Returning for a minute to Bob Hyatt’s post, he has one further request:
[…] please stop labeling the other side of the argument as “hate speech” and bigotry. It’s not. It is a working out of deep convictions and a particular understanding of sexuality as a good gift from a good Creator, to be used within certain boundaries.
I originally responded with a riff off a previous post, because I’m not convinced that these “deep convictions” are anything more than unreflective conservatism combined with some proof texting. But I really like Ari Kohen’s response to a Glenn Loury and Ann Althouse bloggingheads talk:
Religions aren’t monolithic; if people really are involved in deep spiritual reflection on the matter of homosexuality, then they will surely be able to find an interpretation of their religious texts that allows for the kind of evolution that President Obama described. This doesn’t mean I’m not serious about practicing Judaism; it means I’m serious about finding a way to reconcile my belief in the teachings of Judaism with my belief that people should be treated equally. But, obviously, one must actually have both of these beliefs.
What do we call someone who either fails to consider the alternative teaching of his or her religion or rejects that teaching because it doesn’t lead to continued condemnation of gays and lesbians, someone — in other words — who doesn’t actually have both a religious belief and a belief in equality?
With apologies to Loury and Althouse, I think I have to call it bigotry.
I really like this response, because it recognizes that religions are variegated things that allow the individual more control than most folks acknowledge.
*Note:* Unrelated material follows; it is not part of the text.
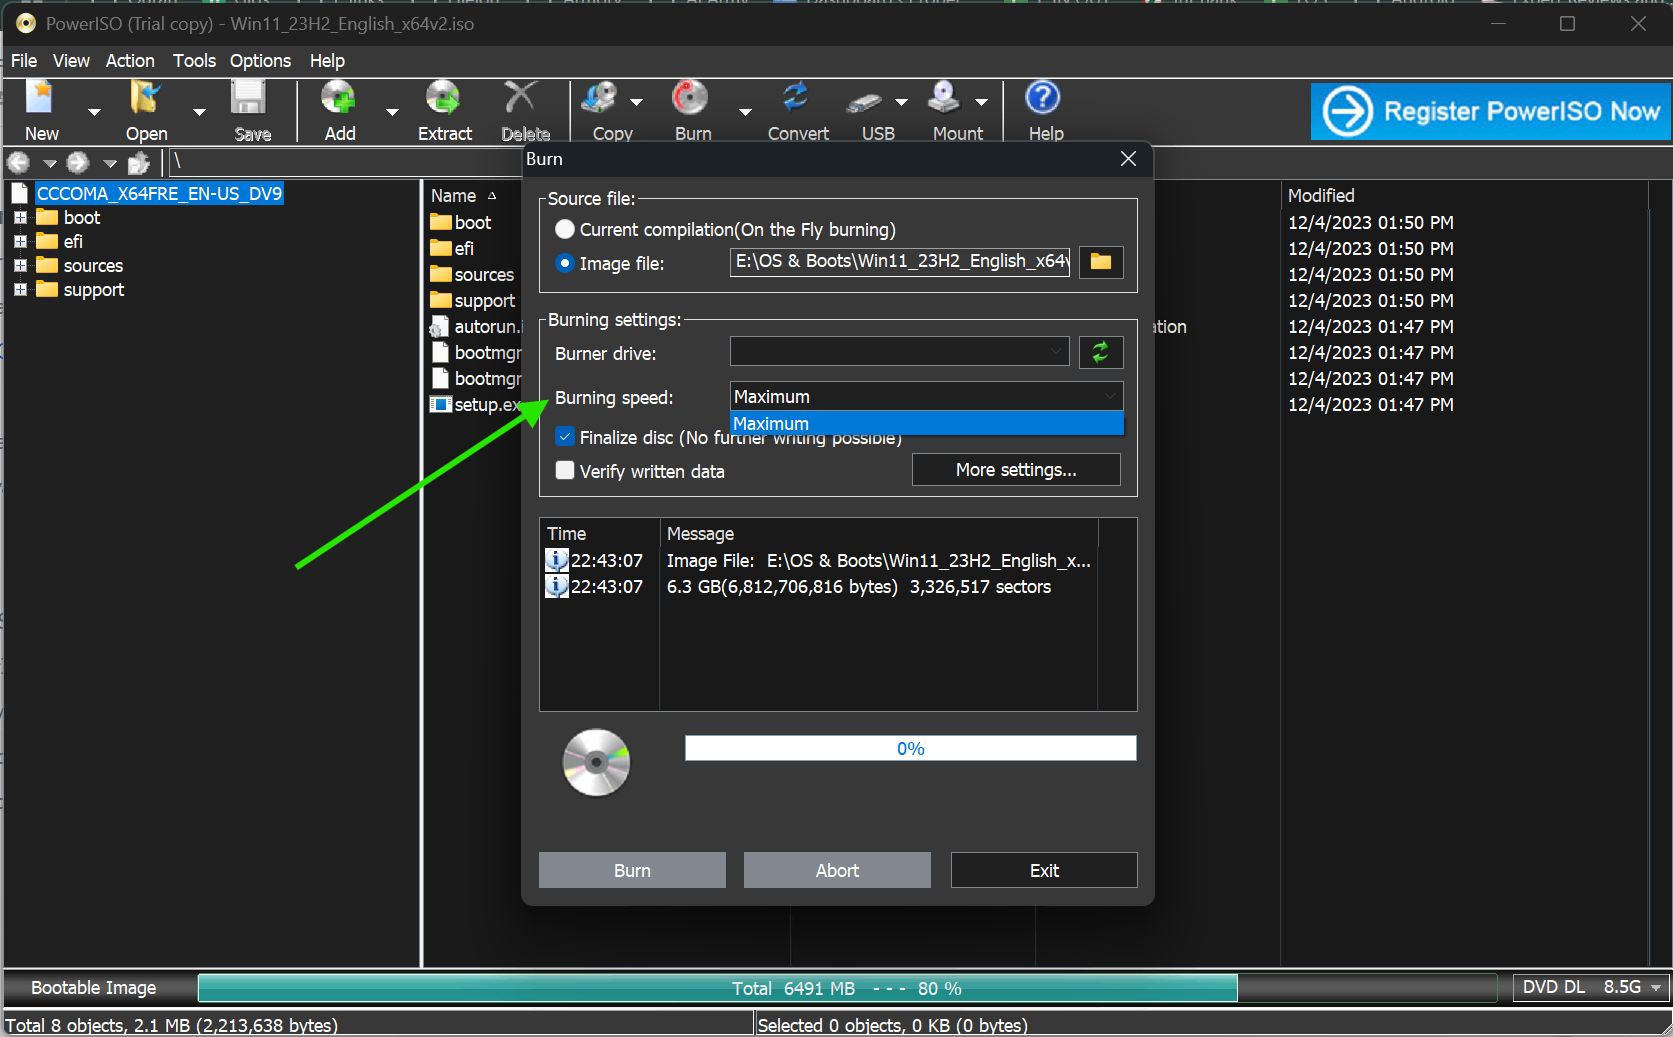The width and height of the screenshot is (1673, 1037).
Task: Browse for image file with folder icon
Action: pos(1100,262)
We’re fond of treating religion as something you’re born into and stuck with barring deconversion. We don’t often talk about the streams of tradition within the religion that an individual must accept or reject.
Look around you: in our culture the chances are you’re going to see someone who is a Christian but holds to different interpretations of what Christianity means. Every sect has a tradition that explains how they’ve come to understand their religion the way they do. Every permutation has an argument as to why their tradition is legitimate. And this is fractal: every community has within it different streams of tradition that emphasis and interpret the components differently.
Perhaps you’re an evangelical who places high importance on the words of the Bible. But why do you take this passage at face value, while interpreting that passage in its historical context? Why is this verse intended only for that time and place while that verse is immortal and internal? Why do you interpret this passage in light of that passage instead of the other way around?
More ink has been spilled writing biblical commentaries than writing Bibles. Many of these interpretations are reasonable and the arguments sensible. How do you decide which is the “right” interpretation? Different members of your community have honestly looked and yet come to differing conclusions.
Kohen offers one way out of this mess: certain principles are non-negotiable. With Kohen, one of these principles is that all humans are equal. If you’re thinking leads you to the conclusion that some people have rights that others do not have, then it’s time to think again.
This is an old, old method. Rabbi Hillel is supposed to have said that the golden rule is the core of the law, and that all the rest is commentary. If your interpretation of the law leads you towards treating someone in a way that you would find hateful if the situation were reversed, then your interpretation is wrong. Supposedly his followers expanded this to say that the love of one’s neighbor is the core of the law, and any interpretation that leads you away from that love is flawed.
This should be natural for Christians, since Jesus spelled out the two most important commandments in Matthew 22:36-41, one of which was to love your neighbor as yourself. If your interpretation of the Bible leads you towards treating your neighbor as if their love, vows and relationships are less real than your own, then – as we say on the interwebs – “ur doin’ it wrong.”
And, as Kohen concluded, if your only guiding principle seems to be that gays are icky and less than equal with heterosexuals, then we have to conclude that your principles are bigoted. No matter how prayerfully and deeply you hold to a bigoted principle, it does not stop being bigoted, nor do you.